:: Исходный фрагмент ::
____
Но ведь, говоря о своей новой книге (вспомним хотя бы беседу зимним вечером в издательстве «Пик», за бутылкой «Александра Первого»), он называл ее романом, притом настойчиво, вкладывая в это понятие какой-то особый, очень важный для него смысл.
Так почему же, все-таки?..
Было бы наивностью полагать, что Нагибин, впервые в жизни продвинув текст своего произведения за магическую границу двухсот двадцати машинописных страниц, десяти авторских листов, решил: ах, вон как я размахнулся, уже не повесть, стало быть — роман!
Хотя и от вполне серьезных прозаиков доводилось слышать: до десяти листов — повесть, за десять — роман... Чепуха, конечно.
____
:: Список строк ::
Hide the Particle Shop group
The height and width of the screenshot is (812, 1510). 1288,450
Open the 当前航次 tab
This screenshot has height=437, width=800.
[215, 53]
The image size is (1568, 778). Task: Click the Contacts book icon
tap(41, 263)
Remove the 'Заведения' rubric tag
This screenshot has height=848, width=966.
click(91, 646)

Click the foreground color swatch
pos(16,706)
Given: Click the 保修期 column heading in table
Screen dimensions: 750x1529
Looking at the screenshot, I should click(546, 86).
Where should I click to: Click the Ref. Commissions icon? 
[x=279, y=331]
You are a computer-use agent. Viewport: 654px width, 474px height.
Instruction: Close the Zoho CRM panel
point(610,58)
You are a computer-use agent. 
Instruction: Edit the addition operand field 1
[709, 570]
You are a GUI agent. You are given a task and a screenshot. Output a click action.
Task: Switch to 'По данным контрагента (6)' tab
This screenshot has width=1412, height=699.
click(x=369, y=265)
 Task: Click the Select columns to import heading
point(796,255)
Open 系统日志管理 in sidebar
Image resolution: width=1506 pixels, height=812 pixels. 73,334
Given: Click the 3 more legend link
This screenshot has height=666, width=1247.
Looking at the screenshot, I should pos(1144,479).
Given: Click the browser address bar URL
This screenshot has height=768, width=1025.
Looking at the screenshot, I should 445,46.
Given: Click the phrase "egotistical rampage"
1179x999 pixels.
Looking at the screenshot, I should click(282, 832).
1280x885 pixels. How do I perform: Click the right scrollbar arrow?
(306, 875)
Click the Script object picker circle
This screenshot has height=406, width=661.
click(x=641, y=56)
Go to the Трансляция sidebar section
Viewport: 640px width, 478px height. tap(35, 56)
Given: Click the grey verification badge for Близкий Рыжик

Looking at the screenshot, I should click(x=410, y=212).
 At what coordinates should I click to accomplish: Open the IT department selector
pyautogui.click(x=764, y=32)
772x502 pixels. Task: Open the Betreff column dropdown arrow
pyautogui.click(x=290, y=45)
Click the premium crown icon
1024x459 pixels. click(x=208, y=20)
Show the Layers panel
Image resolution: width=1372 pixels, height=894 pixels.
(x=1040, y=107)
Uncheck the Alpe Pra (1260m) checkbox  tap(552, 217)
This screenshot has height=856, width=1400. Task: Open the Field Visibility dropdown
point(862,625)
____
:: Условия упражнения ::
A - Перепишите слово в слово фрагмент о книге Нагибина: всё, начиная со слов «Было бы наивностью» и до слов «роман... Чепуха, конечно.» включительно.
B - Продолжите фрагмент о книге Нагибина, начав сразу после его последнего предложения.

:: Ответы по заданиям ::
A -
Было бы наивностью полагать, что Нагибин, впервые в жизни продвинув текст своего произведения за магическую границу двухсот двадцати машинописных страниц, десяти авторских листов, решил: ах, вон как я размахнулся, уже не повесть, стало быть — роман!
Хотя и от вполне серьезных прозаиков доводилось слышать: до десяти листов — повесть, за десять — роман... Чепуха, конечно.

B -
Горький, написав четыре могучих тома «Жизни Клима Самгина», назвал эту гигантскую эпопею повестью. Гоголь обозначил самое крупное свое творенье «Мертвые души» как поэму, хотя в письмах называл его романом. И напротив, Пушкин счел, что «Евгений Онегин» — роман в стихах, а не что либо иное, и лучше выдумать не мог.
Столь же рискованно было бы считать, что роман предполагает многоплановость повествования — через разных героев, а повесть — одноплановое повествование, где всё окружающее воспринимается и передается через одного героя, тем более если речь идет о повествовании от первого лица.
Но ведь у Нагибина и «Тьма», и «Теща», и «Дафнис и Хлоя» равно написаны от первого лица, через одного героя, почти тождественного автору, но тем не менее он считает... он считал, что «Тьма» и «Теща» — повести, а «Дафнис и Хлоя» — роман.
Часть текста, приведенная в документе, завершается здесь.